FACEBOOK IS DOING JUST FINE, OK?

FACEBOOK IS DOING JUST FINE, OK?

Keeping a brisk pace in its eternal quest to be as headache-inducing as possible, Facebook announced on Monday that it has rebranded as FACEBOOK.

Yes, that’s right. Facebook is now FACEBOOK, written in all caps in what looks quite like a slightly friendlier version of the vaguely authoritarian Futura typeface to capture some of that “Zuckerberg stamping on a human face, forever” energy. While the spelling hasn’t changed, we’d like to imagine that the proper pronunciation of the rebranded entity involves terrified screaming.

According to the company’s blog post, written by chief marketing officer Antonio Lucio, the decision was made “to be clearer about the products that come from Facebook.” In practice, that means adding additional front-facing Facebook branding to products produced by subsidiary companies like Instagram, WhatsApp, and Oculus at a time when the company is staring down a steadily growing number of antitrust and anticompetition inquiries.

Facebook has also announced efforts to further integrate WhatsApp, Instagram, and Facebook Messenger into one unified technical backend, triggering additional antitrust concerns (such as whether it is trying to score an end-run around regulators by making the company too difficult to break up).

“This brand change is a way to better communicate our ownership structure to the people and businesses who use our services to connect, share, build community and grow their audiences,” Lucio wrote.

The main Facebook mobile app will retain its historic branding, in which the horrified screaming is only implicit.

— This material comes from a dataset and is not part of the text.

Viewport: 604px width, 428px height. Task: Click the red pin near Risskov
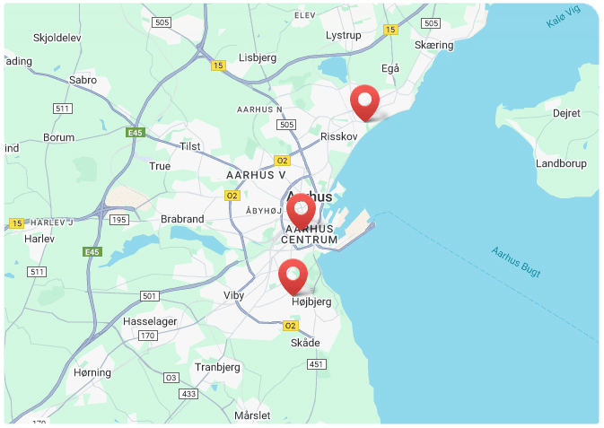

According to Bloomberg, the rebrand is not actually about corporate transparency in the traditional sense. Instead, it’s about trying to reclaim any remaining goodwill users have towards Facebook’s subsidiaries. Lucio told the network that Pew Research Centre polling showed about 29 per cent of users didn’t know Facebook owns both Instagram and WhatsApp, but “When they know, the overall appreciation for the Facebook family actually grows.” (Lucio conceded that more closely associating the privacy-centric WhatsApp with Facebook may end with it experiencing what he euphemistically termed a “brand tax.”)

Facebook also considered changing its corporate name à la Google’s 2015 decision to restructure under the Alphabet umbrella, Lucio told Bloomberg, but that would have been “perceived as disingenuous by the rest of the world.” Instead, the company wants “to step up and deal with” its problems, Lucio added.

In any case, Gizmodo’s editorial style guide clearly states “Do not use ALL CAPS unless it’s an actual acronym, to avoid inflating brands’ stylistic importance.” So, from our perspective, good work presumably holding dozens of marketing meetings to change absolutely nothing.